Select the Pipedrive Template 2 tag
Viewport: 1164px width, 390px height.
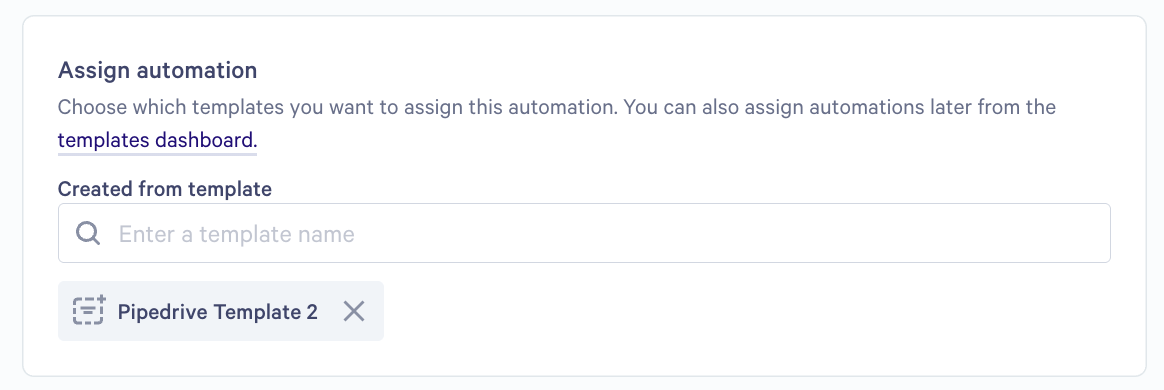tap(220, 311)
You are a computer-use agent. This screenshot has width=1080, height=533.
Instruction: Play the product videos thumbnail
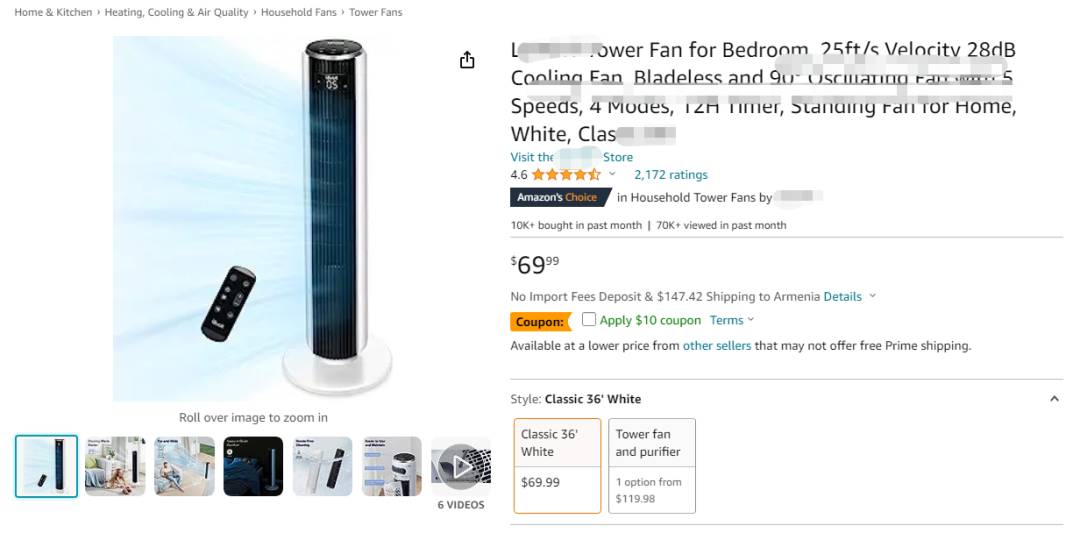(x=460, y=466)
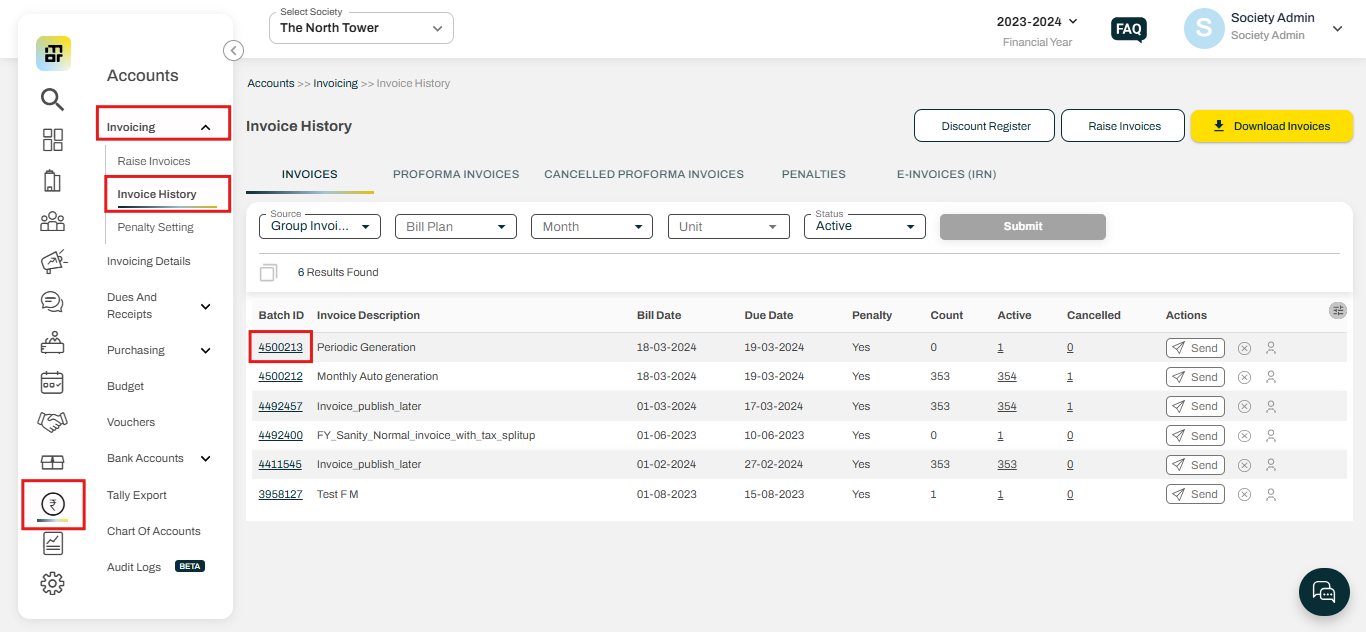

—————

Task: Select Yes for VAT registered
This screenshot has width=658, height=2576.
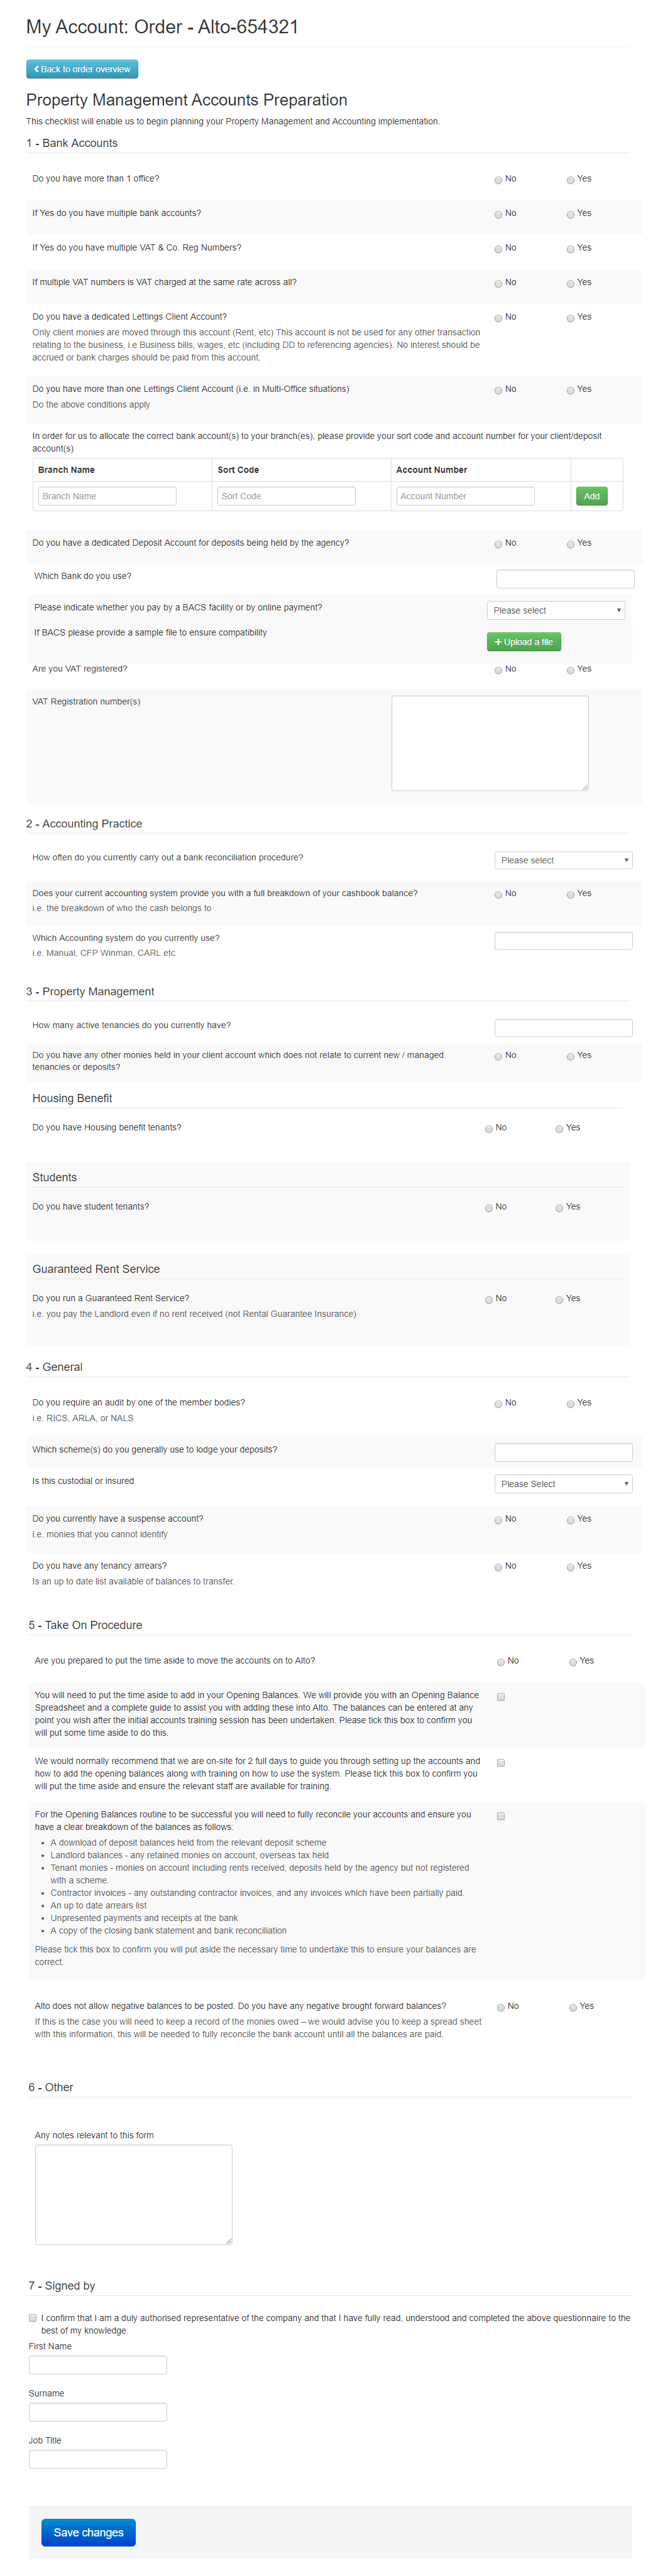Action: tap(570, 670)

—————

Each line above that contains "Select" must be copied out.

-- Problem solution --
Select the Pipedrive Template 2 tag
Task: Select Yes for VAT registered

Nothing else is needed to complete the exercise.